Changements inattendus observés dans la personnalité, en vrac :

- Avoir de l’espoir. J’ai passé tellement d’heures assise sur mon cul à m’en faire des brûlures de tapis jusque dans le trou d’balle à boire ma paie et celle des autres, que l’avenir avait perdu tout attrait pour moi. Je suis passée de 100% pessimiste à 43% pessimiste. Le reste du 57% est partagé entre l’étonnement, l’optimisme, l’acceptation, le mode solution.


- Avoir de la patience. *Je ne prétends pas être patiente, j’y travaille en sale [Lire Se guérir avec un six pack d’eau plate]. Mais je suis passée de vouloir Toute Tu-suite Tabarnak à « Je vais travailler sur mon rêve à tous les jours, et chaque journée où je cultive ça, c’est un pas vers l’avant », telle une horticultrice de bonzaï gossante de zénitude. Les dépendants sont impatients. Ils sont tellement impatients qu’ils sont incapables de rester dans l’inconfort des émotions plus qu’une heure sans se buzzer.
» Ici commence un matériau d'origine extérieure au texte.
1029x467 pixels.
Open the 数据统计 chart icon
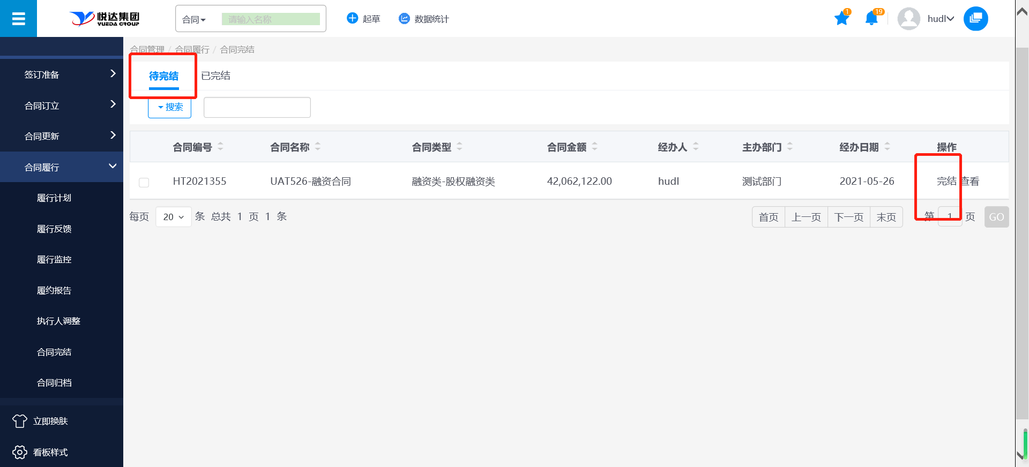click(404, 19)
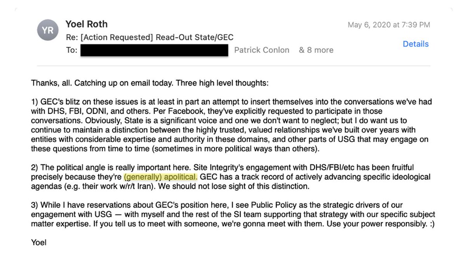Open the Details link
This screenshot has width=466, height=257.
click(x=416, y=44)
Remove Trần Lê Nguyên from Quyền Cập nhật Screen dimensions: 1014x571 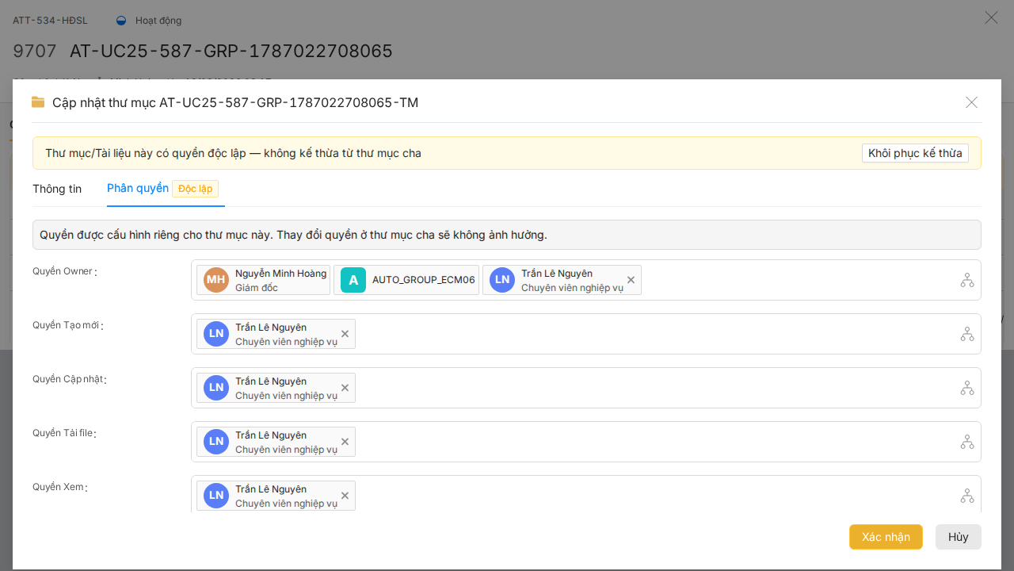click(x=345, y=388)
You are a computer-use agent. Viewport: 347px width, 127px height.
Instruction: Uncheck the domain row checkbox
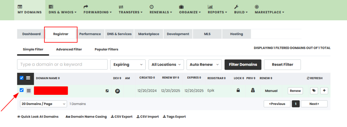click(x=21, y=90)
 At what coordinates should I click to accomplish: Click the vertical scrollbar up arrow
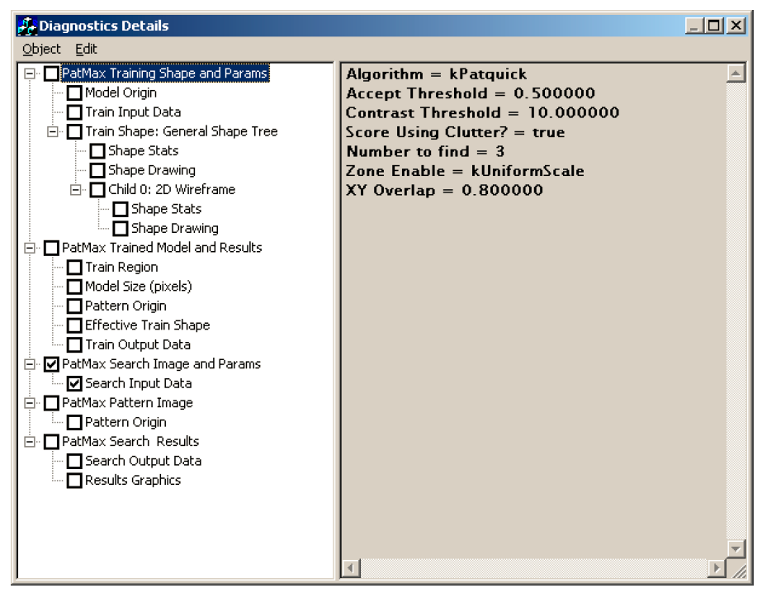pos(736,74)
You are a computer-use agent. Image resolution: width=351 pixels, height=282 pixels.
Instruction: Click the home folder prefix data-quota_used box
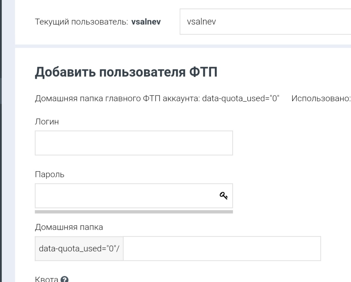(x=79, y=248)
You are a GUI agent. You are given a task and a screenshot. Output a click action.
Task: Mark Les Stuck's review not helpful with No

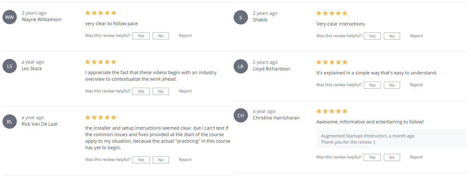[161, 91]
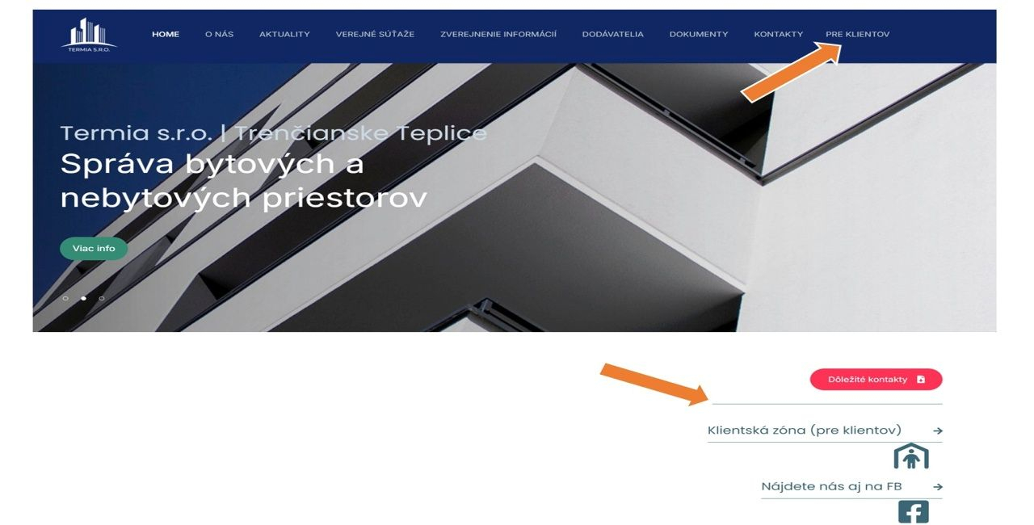Open Klientská zóna (pre klientov) link

(x=804, y=431)
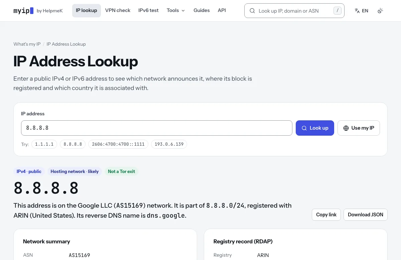This screenshot has height=260, width=401.
Task: Open the API page
Action: pos(222,10)
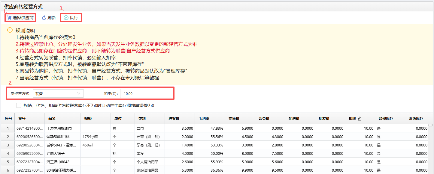Click the vertical scrollbar of the table

(430, 125)
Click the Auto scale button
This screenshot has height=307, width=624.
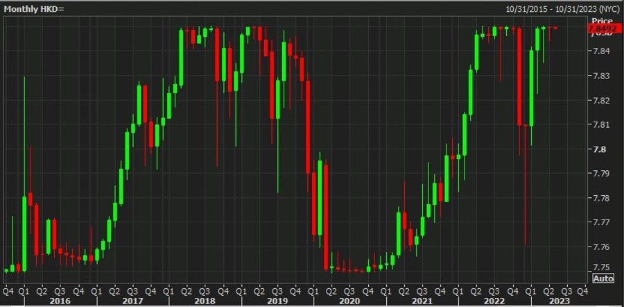coord(604,279)
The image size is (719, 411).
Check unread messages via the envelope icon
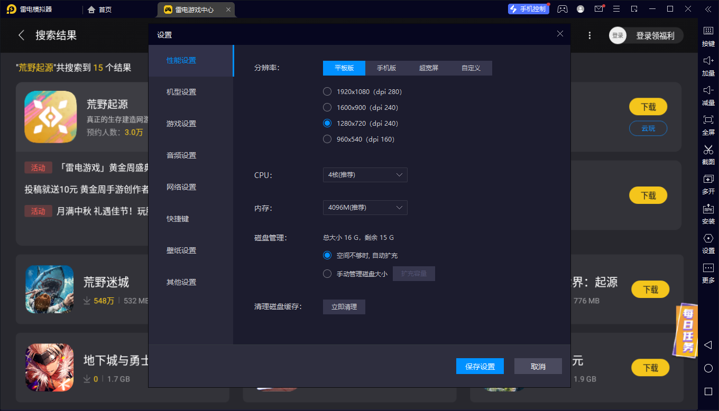click(x=598, y=9)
- Avoir la paix. Une des choses que je préfère dans le processus de sobriété est le ménage qui s’impose de lui-même. Dans tout. C’est comme si on allumait enfin une lumière dans notre taudis intérieur, qu’on ouvrait le capot de notre bazou et qu’on voyait clairement pour la première fois qui on est devenu dans la substance, et à quel point notre vie est mal en point. Et pour la première fois, ça adonne ben : on a la force de le régler. Ou d’y travailler. Être dépendant, c’est être endetté.e. Même si vous ne souffrez pas financièrement en consommant (félicitations, vous devez être riche en tabarnak), vous vous endettez tout de même au sens du temps emprunté. On est dans le rouge de sommeil, de soin, d’entretien, de planification, de projet, d’accomplissement. On s’accroche aux limbes et on s’abstient d’avancer en consommant. La sobriété apporte une paix d’esprit inestimée. Pour autant qu’on ait l’honnêteté de se regarder tel qu’on est, et qu’on s’autorise à changer, pour guérir. (C’est ça le gros de la job, mais ça vaut le coup, 100% garanti.)


Donc en gros, accepter de briser le moule de la personne que l’on était en consommant pour devenir un.e esti.e de fraîchié.e peut sembler épeurant, mais on est les seuls à alourdir les chaînes de notre prison. Et on est les seuls à pouvoir s’en libérer.